Langsung ke konten utama

CONTOH RESENSI BUKU



Menimba Kearifan Di Keseharian


Judul  buku                 : Menimba Kearifan Di Keseharian
Penulis                         : YM. Bhikku Saccadhammo
Cover Design              : Sarana Aksara Grafika
Diterbitkan oleh          : Vihara Metta
                                      Jl. Palmerah Utara IV/26 C
                                      Jakarta Barat 11480
                                      Telp/Fax. 021-532 3058
Dicetak oleh                : Sarana Aksara Grafika         
                                      ( Isi diluar tanggung jawab percetakan)
Cetakan                       : 1, 2006
Tebal                           : 140 halaman
Harga                          : Rp. 10.000,-


            Buku ini ditulis oleh seorang bhikkhu yang bergabung dalam Sangha Theravada Indonesia. Lahir di Lombok (NTB), 12 Desember 1980, di sebuah dusun sederhana, jug dalam sebuah keluarga sederhana. Latar belakang yang serba sederhana itulah yang kemudian membimbingnya untuk belajar memaknai segala sesuatu dengan pengertian Dhamma yang sederhana pula. Ia kadang berguyon, meski dengan latar belakang keluarga sederhana, lingkungan sederhana, tetapi ia berpendidikan S3. Tenyata maksudnya: SD, SMP, dan SMU!. Ia menerima pentahbisan samanera (murid bhikkhu) pada tanggal 2 Desember 2001 di padepokan Dhammadipa Arama, Batu malang (jawa timur), dengan Upajjhaya Y.M. Sukhemo Mahathera dan Acariya Y.M. Jotidhammo Thera. Dua tahun kemudian, tepatnya tanggal 4 Maret 2004, ia menerima pentahbisan bhikkhu penuh (Upasampada) di Vihara Dhammacakka Jaya, Jakarta, dengan Upajjhaya Y.M. Sukhemo Mahathera dan Acariya Y.M. Subhapanno Thera. Ia mendapatkan nama pentahbisan Bhikku Saccadhammo.   
           
Hidup di desa mengharuskan orang mengambil air untuk kepentingan sehari-hari. Air itu bisa diambil dimana saja atau milik tetangga, di perigi-perigi, atau di danau. Pengambil air membawa buyung dari tanah atau bahkan batang bamboo yang cukup besar. Tidak lupa juga : timba! Kadangkala tidak tiap orang membawa timba meski mereka harus mempunyai tempat untuk membawa air. Satu timba dipakai bersama. Di daerah-daerah pantai, tidak jarang timba itu terbuat dari daun lontar. Sederhana memang, tetapi cukup kuat untuk mengangkut air dari kedalaman sumur ke atas tanah.

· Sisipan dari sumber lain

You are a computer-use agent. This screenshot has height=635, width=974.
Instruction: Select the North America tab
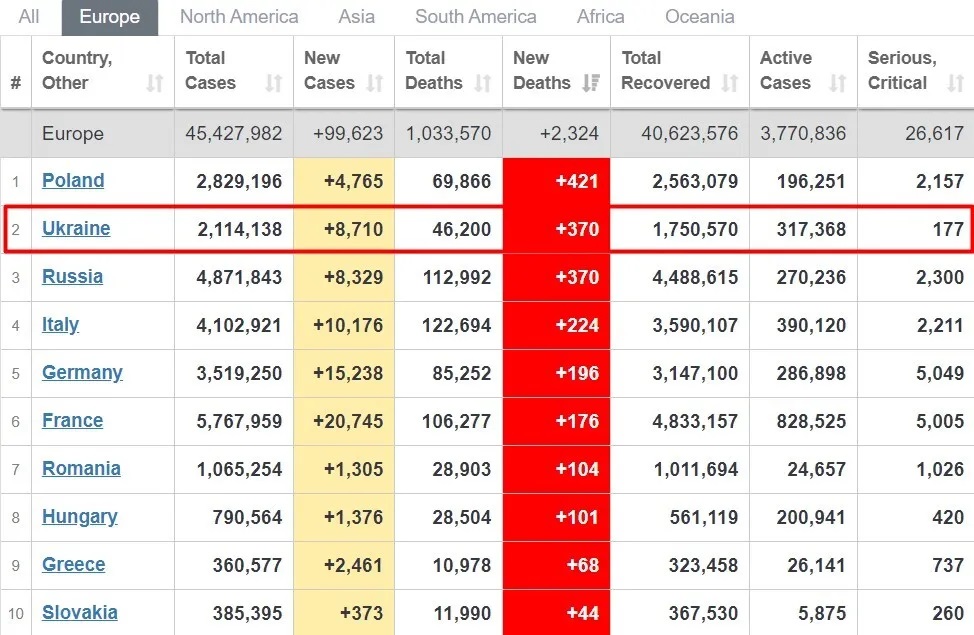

Di desa, air seolah ada dimana-mana. Kita bisa mengambilnya setiap saat. Namun begitu, harus ada timba untuk mengambilnya. Tidaklah mungkin mengambil air untuk mengisi gentong dapur hanya dengan menggunakan tangan.

Seperti air, demikian juga nilai-nilai kebajikan, kasih saying, kejujuran, keuletan, setia kawan, tanggung jawab, kebenaran dan masih banyak lagi. Kami menamakan itu dengan satu kata: Dhamma. Kita bisa menjumpainnya secara nyata di keseharian ini. Namun untuk  menimbanya bukan hanya dengan tangan kosong. Pengertian Dhamma yang dipunyai Bhikkhu Saccadhammo persis seperti timba yang mampu mengambil air dari berbagai peristiwa. Air kearifan itu kemudian dipersembahkan untuk para pembaca dalam buku ini.

Banyak juga yang mempunyai timba tetapi tidak menggunakannya dengan penuh. Mungkin hanya disimpan saja. Sedangkan timba yang hanya dibuat dari daun lontar bisa dipakai bersama dan airnya untuk bersama pula.

Banyak pengertian agama yang dipunyai seseorang, tetapi nampaknya berhenti pada keyakinan semata bahwa pengertian agama yang dipunyai itu: sangat benar! Saat ia berhadapan dengan peristiwa yang nyata di keseharian, pengertian agamanya itu seperti terkunci dalam peti besi. Ia tidak bisa mengambil hikmah dari peristiwa yang ia alami atau ia saksikan, juga tidak mampu berbuat bijak untuk menghadapinya.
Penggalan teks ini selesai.